By Dr. Chris Mulvey, PT
The pharmacy aisles of your neighborhood supermarket likely are lined with headache medications –ibuprofen, aspirin, acetaminophen and more.
All of us experience an occasional headache, and taking a pill – and perhaps a nap – usually does the trick. For individuals who experience regular headaches, though, over-the-counter medication isn’t a viable long-term solution.
Headaches can cause mood changes, irritability, sensitivity to light and noise, blurred vision, nausea and other symptoms. Rather than wait for headaches or migraines to surface, and thus allow symptoms to impact your daily routine, it’s best to avoid headaches altogether. Although that sounds like an impossible feat, physical therapy is medically proven to decrease and even eliminate frequent headaches.
Every individual is different, but physical therapists suggest three relatively simple changes to your lifestyle that can have an immense impact:
Many office workers experience regular headaches, often attributing them to work-related stress. Poor posture, however, causes tension and pressure in one’s upper back, neck, and shoulders. Over time, your muscles, nerves, tissues, and joints become imbalanced.
Physical therapists can assess an individual’s posture while standing and sitting, as well as provide an ergonomic analysis of the workstation.
Stress is a trigger for headaches, and it’s important to control stress as best as possible. It’s natural to worry about finances, employment or family issues, but exercise is one of the best ways to relieve stress. Regular exercise releases endorphins, which are natural painkillers that improve both physical and emotional well-being.
Physical therapists can prescribe a specific list of exercises and breathing techniques that can help patients unwind their bodies and minds.
We all know there are certain foods that are good for our bodies – vegetables, fruits, lean proteins, and whole grains – but those foods also can prevent headaches. Leafy greens, non-citrus fruits, brown rice, chicken, and fish are highly recommended by nutrition experts.
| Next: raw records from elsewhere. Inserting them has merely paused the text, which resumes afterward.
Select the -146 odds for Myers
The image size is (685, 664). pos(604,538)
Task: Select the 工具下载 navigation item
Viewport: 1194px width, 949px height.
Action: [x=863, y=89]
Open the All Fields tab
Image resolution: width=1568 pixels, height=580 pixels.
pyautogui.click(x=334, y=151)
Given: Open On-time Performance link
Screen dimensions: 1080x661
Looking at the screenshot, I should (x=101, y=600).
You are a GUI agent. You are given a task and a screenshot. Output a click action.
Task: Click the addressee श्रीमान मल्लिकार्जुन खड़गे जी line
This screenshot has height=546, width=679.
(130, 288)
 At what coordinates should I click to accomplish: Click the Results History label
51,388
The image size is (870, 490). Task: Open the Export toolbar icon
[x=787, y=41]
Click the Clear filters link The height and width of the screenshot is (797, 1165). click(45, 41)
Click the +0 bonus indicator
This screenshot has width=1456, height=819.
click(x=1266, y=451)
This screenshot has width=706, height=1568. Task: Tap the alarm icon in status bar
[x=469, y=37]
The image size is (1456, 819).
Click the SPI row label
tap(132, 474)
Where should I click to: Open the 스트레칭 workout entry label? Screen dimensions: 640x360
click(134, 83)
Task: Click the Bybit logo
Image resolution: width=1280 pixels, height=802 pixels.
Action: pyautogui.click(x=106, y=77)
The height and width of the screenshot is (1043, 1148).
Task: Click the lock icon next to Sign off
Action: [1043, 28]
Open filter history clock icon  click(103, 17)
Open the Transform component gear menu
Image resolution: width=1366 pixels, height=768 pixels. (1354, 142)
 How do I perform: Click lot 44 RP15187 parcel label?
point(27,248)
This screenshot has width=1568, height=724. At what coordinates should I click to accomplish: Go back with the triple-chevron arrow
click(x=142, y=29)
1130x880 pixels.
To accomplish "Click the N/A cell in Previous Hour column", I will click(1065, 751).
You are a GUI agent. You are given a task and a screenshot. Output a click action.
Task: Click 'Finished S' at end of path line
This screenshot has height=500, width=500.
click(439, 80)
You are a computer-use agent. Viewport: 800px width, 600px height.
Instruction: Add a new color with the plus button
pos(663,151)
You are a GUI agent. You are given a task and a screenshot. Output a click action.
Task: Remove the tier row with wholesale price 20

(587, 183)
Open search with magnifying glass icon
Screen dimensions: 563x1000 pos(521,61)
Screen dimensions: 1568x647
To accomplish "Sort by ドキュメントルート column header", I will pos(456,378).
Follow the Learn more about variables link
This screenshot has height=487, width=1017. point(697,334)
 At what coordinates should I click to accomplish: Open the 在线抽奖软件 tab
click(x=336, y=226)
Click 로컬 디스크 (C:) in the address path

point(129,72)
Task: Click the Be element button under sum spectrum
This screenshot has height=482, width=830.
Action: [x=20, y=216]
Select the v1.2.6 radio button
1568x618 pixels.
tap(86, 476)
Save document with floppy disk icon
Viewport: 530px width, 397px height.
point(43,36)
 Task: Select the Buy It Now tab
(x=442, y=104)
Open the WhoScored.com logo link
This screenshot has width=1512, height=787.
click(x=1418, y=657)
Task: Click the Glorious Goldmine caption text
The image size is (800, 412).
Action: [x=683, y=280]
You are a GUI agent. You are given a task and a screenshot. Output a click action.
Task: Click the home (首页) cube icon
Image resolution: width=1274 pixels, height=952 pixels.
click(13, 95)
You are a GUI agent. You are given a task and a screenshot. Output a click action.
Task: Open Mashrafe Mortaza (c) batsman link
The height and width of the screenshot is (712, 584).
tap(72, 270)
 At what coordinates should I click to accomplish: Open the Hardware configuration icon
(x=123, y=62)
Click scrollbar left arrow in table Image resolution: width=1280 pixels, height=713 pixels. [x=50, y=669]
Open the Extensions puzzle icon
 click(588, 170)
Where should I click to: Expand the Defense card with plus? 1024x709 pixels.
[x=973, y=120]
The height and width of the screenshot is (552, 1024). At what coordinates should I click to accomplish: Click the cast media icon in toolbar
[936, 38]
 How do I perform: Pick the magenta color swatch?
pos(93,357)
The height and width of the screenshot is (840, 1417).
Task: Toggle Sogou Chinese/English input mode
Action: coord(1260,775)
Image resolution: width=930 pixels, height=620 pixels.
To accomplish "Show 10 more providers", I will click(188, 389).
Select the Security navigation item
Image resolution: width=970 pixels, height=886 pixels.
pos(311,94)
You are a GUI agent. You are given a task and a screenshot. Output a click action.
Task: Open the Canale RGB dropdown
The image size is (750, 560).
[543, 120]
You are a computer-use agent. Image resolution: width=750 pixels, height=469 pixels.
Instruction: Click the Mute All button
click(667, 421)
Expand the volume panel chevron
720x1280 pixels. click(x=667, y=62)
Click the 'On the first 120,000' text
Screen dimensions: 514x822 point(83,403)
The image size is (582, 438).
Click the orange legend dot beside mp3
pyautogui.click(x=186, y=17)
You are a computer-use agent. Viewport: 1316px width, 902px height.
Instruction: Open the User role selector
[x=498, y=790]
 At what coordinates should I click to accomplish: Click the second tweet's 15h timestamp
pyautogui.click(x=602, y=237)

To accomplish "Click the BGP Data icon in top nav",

Some of the most common food triggers for headaches are eggs, dairy products, citrus, caffeine, sodium, artificial sweeteners, and bread products.
Keep a daily food log. Physical therapists can connect the dots between nutrition and the onset of headaches, possibly pointing to specific foods that trigger headaches. It’s also important to stay hydrated, drinking plenty of non-caffeinated, non-sugary liquids.
Additional factors that contribute to headaches include the lack of adequate sleep, high blood pressure, viruses, overheating, and poor vision.
With other types of pain, like a sore Achilles tendon or stomachache, you can still function. The pain might bother you, but it usually doesn’t knock you down for the count. Headaches and migraines, though, are centered in your brain, which controls your whole body.
So many people just try to live with chronic headaches, not knowing there are ways to avoid them altogether.
As always, consult with a trained medical professional prior to making any substantial exercise, dietary, or lifestyle changes.